Olearia tomentosa, commonly known as the toothed daisy-bush, is a species of flowering plant in the family Asteraceae and is endemic to south-eastern continental Australia. It is a spreading shrub with egg-shaped leaves, the edges toothed or lobed, and blue or white and yellow, daisy-like inflorescences.

==Description==
Olearia tomentosa is a spreading shrub that typically grows to a height of up to about 2 m and has its branchlets densely covered with rust-coloured hairs. The leaves are arranged alternately along the stems, egg-shaped, 10–85 mm long, 9–50 mm wide on a petiole up to 15 mm long. The edges of the leaves are toothed of lobed, the lower surface densely hairy. The heads or daisy-like "flowers" are arranged singly or in small groups on a peduncle up to 70 mm long, each head 25–59 mm in diameter with a bell-shaped involucre 7–10 mm long at the base. Each head has 12 to 33 white or blue ray florets, the ligule 12–25 mm long, surrounding 30 to 90 yellow disc florets. Flowering mainly occurs from September to December and the fruit is a ribbed achene about 4 mm long, the pappus 7–9 mm long.

==Taxonomy==
This daisy was described in 1798 by German botanist Johann Christoph Wendland who gave it the name Aster tomentosus. In 1836, Augustin Pyramus de Candolle changed the name to Olearia tomentosa. The specific epithet (tomentosa) means "covered with matted hairs", referring to the underside of the leaves.
It is the type species of the genus, and was placed in the section Dicerotriche, yet genetically is sister to the section Asterotriche.

==Distribution and habitat==
Toothed daisy-bush is found south of the Hastings River and inland as far as the Blue Mountains in eastern New South Wales, and east of Mallacoota Inlet in the far east of Victoria. It grows on sandstone-based soils in dry sclerophyll forest and heath.

==Ecology==
Olearia tomentosa plants are generally killed by bushfire, though there are reports of plants regrowing from suckers after fire.

==Use in horticulture==
Not commonly seen in cultivation, O. tomentosa grows in soil with good drainage in a sunny or part-shaded location. Regular pruning prevents the plant from becoming leggy, and can rejuvenate older plants. The species is moderately frost-hardy.

_SOURCE MATERIAL:_

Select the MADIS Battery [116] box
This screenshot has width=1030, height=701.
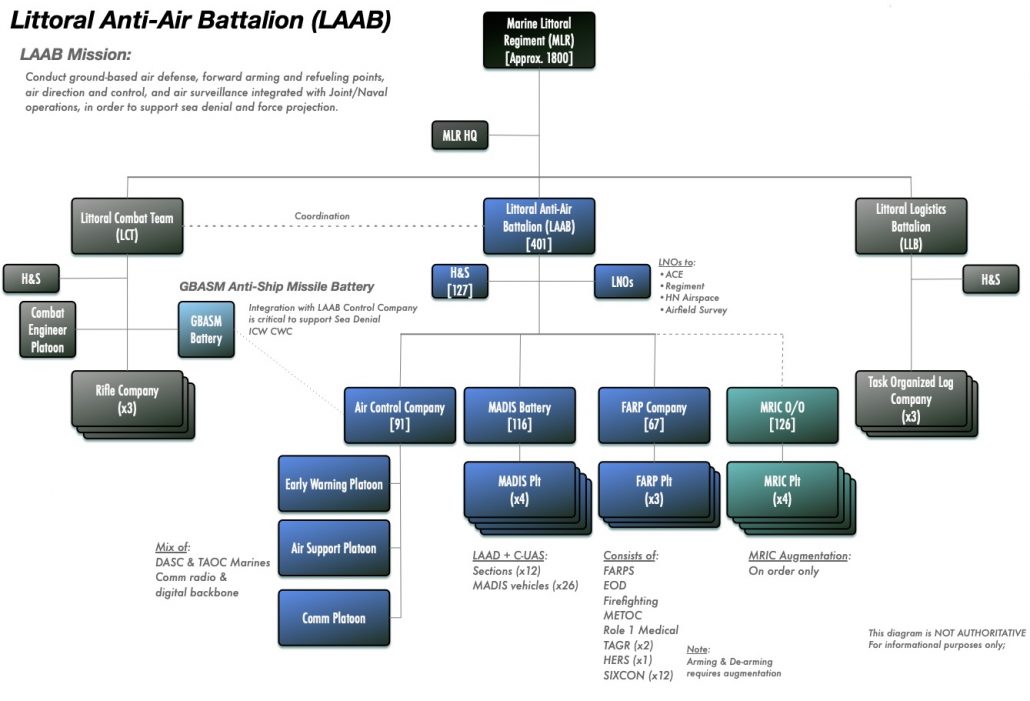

_TASK ITEM A:_ In the Olearia tomentosa text, during which months does flowering mainly occur?
_TASK ITEM B:_ Repeat the Olearia tomentosa text word for word, starting at "It is the type" and ending at "suckers after fire.".

_REPLY A:_ From September to December.

_REPLY B:_
It is the type species of the genus, and was placed in the section Dicerotriche, yet genetically is sister to the section Asterotriche.

==Distribution and habitat==
Toothed daisy-bush is found south of the Hastings River and inland as far as the Blue Mountains in eastern New South Wales, and east of Mallacoota Inlet in the far east of Victoria. It grows on sandstone-based soils in dry sclerophyll forest and heath.

==Ecology==
Olearia tomentosa plants are generally killed by bushfire, though there are reports of plants regrowing from suckers after fire.